Problem statement: Include no pictures. Output exactly the lines from the one that contains "Image resolution: width=1400" through the final line of the entries.

[Saved data entries]
------------------------------------
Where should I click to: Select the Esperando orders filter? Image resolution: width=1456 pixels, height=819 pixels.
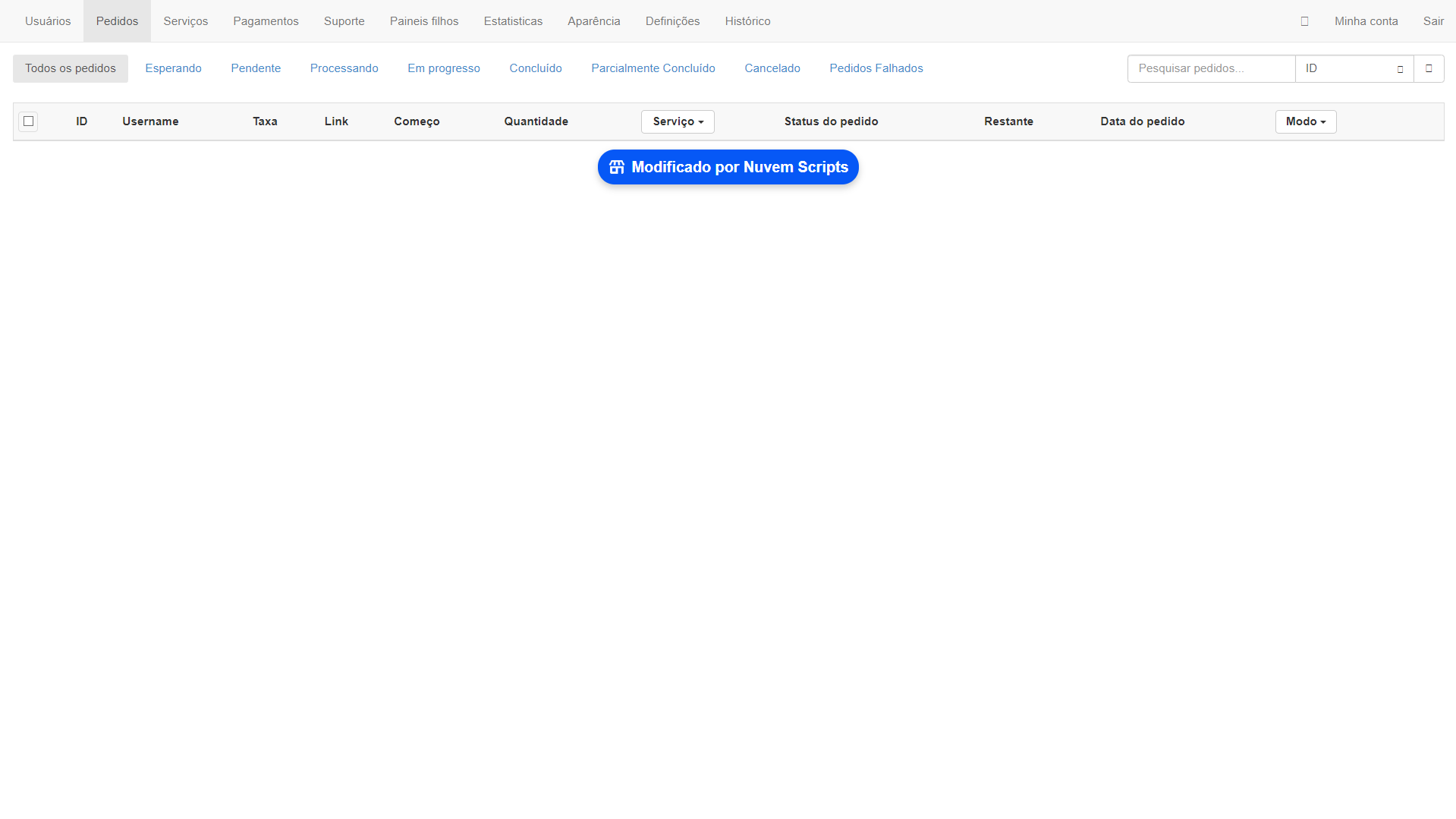[x=173, y=68]
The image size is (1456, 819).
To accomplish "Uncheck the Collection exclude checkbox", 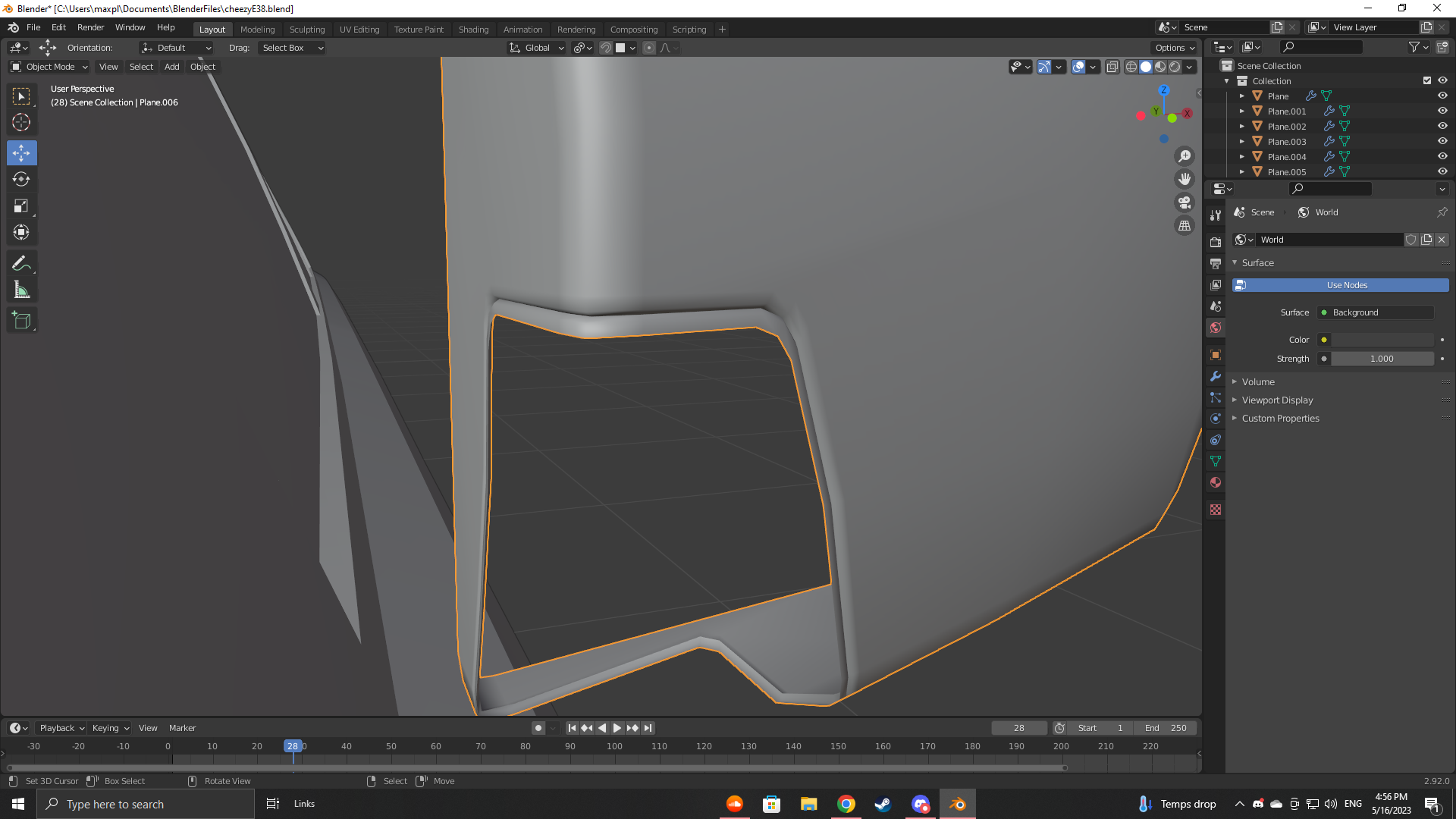I will click(1427, 80).
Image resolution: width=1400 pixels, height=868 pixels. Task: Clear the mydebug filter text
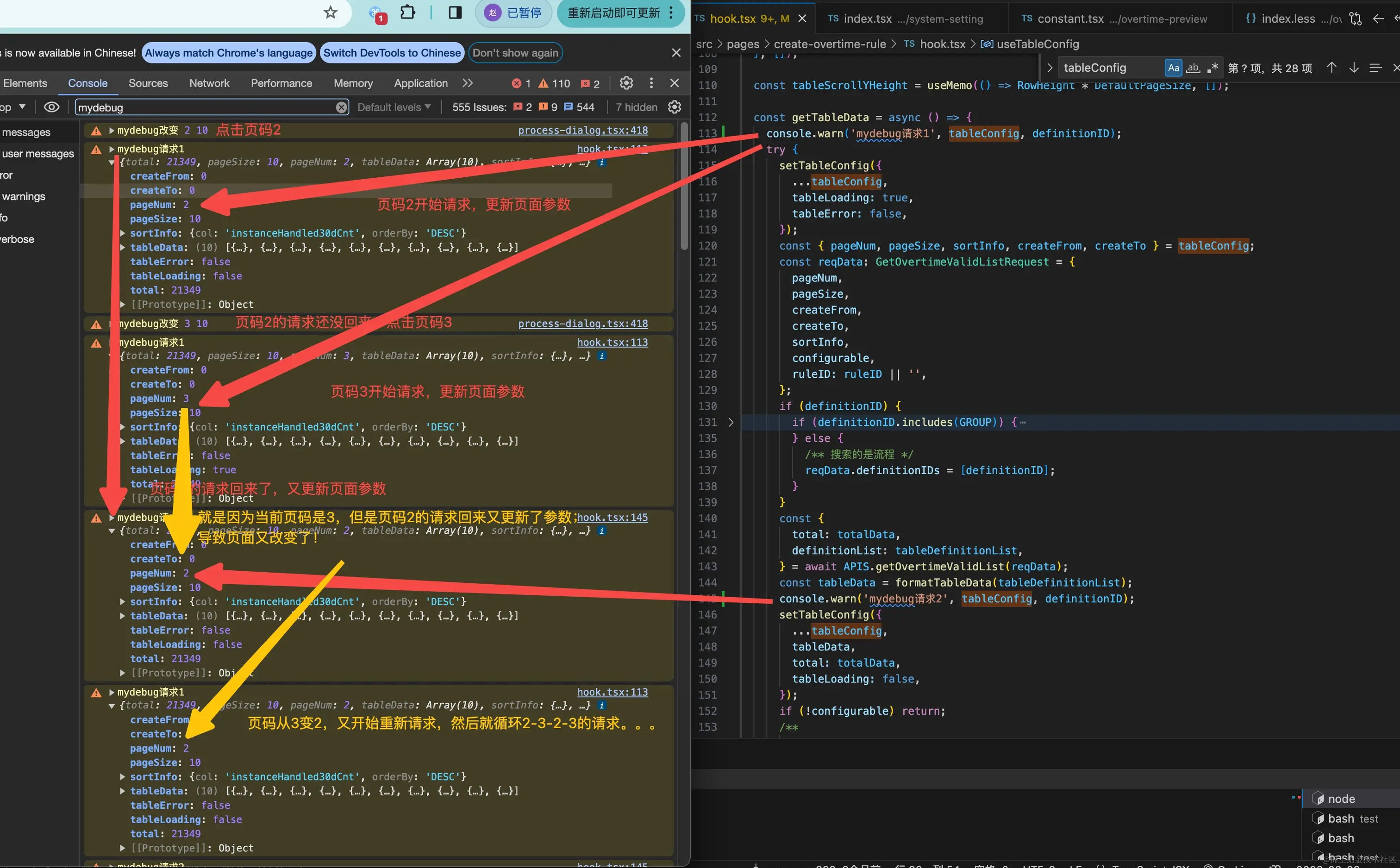[341, 107]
------------------------------------
Response:
Image resolution: width=1400 pixels, height=868 pixels. Task: Clear the mydebug filter text
[341, 107]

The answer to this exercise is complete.